Description of the task: Pull every line containing the word "computer" out of the material below.

Data:
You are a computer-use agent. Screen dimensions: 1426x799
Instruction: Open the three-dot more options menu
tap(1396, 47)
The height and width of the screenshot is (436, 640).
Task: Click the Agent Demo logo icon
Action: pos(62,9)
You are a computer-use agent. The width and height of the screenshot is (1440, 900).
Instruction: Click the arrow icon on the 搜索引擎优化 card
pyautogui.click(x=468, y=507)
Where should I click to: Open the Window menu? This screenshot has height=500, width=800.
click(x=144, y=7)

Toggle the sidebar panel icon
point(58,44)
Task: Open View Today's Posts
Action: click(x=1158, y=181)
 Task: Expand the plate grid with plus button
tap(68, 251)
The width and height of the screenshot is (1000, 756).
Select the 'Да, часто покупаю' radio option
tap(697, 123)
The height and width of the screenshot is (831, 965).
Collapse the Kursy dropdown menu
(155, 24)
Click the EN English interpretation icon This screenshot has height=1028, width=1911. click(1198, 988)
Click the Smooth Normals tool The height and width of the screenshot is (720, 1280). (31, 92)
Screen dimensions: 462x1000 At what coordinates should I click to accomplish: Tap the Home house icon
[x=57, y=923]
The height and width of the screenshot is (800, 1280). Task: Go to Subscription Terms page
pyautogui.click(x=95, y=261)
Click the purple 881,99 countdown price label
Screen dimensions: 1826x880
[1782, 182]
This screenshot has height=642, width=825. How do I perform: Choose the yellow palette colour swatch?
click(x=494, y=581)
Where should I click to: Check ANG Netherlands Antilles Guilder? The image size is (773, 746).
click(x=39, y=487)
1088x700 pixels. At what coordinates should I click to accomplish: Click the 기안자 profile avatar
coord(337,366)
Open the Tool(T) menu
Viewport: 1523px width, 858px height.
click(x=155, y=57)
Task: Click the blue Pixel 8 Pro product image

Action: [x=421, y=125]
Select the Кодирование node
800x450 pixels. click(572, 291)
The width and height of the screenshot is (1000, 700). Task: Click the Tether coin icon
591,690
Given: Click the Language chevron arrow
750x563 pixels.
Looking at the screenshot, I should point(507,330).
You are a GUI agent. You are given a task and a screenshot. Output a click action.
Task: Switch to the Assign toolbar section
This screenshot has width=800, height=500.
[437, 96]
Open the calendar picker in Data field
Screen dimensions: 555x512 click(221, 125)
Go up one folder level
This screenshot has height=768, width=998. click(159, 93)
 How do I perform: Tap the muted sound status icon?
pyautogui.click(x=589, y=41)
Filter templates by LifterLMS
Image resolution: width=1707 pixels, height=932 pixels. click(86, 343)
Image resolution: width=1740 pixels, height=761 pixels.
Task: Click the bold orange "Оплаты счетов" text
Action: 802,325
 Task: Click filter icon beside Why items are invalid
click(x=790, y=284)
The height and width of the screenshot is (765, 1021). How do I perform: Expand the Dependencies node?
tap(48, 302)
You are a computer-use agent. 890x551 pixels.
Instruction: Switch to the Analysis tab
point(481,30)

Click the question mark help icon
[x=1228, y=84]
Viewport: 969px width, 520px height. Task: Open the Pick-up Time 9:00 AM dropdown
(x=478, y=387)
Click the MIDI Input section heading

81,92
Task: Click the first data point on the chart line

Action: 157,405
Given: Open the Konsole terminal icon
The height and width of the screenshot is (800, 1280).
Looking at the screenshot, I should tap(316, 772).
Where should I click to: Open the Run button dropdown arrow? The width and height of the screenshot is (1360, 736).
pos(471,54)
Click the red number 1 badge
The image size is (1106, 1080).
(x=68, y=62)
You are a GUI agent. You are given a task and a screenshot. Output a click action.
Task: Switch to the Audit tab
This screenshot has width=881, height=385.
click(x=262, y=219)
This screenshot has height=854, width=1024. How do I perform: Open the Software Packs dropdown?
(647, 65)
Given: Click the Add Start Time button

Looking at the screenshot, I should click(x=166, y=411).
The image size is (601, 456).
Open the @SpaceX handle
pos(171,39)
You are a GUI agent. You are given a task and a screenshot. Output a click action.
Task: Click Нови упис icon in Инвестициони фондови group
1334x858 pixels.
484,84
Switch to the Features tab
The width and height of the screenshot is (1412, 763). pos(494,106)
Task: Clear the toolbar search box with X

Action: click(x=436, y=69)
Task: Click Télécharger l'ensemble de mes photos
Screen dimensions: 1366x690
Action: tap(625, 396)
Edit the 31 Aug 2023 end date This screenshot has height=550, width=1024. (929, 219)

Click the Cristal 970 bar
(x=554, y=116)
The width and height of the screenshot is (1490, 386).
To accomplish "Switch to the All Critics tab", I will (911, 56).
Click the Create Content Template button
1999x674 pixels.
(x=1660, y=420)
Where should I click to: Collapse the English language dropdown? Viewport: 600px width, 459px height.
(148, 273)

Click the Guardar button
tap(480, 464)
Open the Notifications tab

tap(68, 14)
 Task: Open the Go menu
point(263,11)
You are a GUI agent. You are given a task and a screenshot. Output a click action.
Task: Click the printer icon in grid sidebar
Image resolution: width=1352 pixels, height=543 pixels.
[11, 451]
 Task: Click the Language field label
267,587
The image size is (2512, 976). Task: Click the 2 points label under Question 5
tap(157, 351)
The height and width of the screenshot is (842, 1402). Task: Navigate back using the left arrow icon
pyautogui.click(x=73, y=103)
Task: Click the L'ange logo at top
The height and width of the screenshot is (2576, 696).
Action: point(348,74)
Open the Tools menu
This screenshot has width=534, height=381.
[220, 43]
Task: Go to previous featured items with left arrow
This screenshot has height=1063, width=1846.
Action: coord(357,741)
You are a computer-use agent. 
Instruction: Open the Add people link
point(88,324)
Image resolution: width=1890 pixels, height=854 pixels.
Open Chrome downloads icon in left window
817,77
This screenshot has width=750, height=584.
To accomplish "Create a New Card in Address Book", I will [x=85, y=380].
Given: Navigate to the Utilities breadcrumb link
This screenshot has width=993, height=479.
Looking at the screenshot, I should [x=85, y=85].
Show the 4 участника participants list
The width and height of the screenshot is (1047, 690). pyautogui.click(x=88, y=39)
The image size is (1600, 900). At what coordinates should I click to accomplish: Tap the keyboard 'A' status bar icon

Result below:
You are a computer-use agent. Screen dimensions: 1426x799
You are a computer-use agent. The width and height of the screenshot is (1440, 900).
You are a computer-use agent. 890x551 pixels.
You are a computer-use agent. 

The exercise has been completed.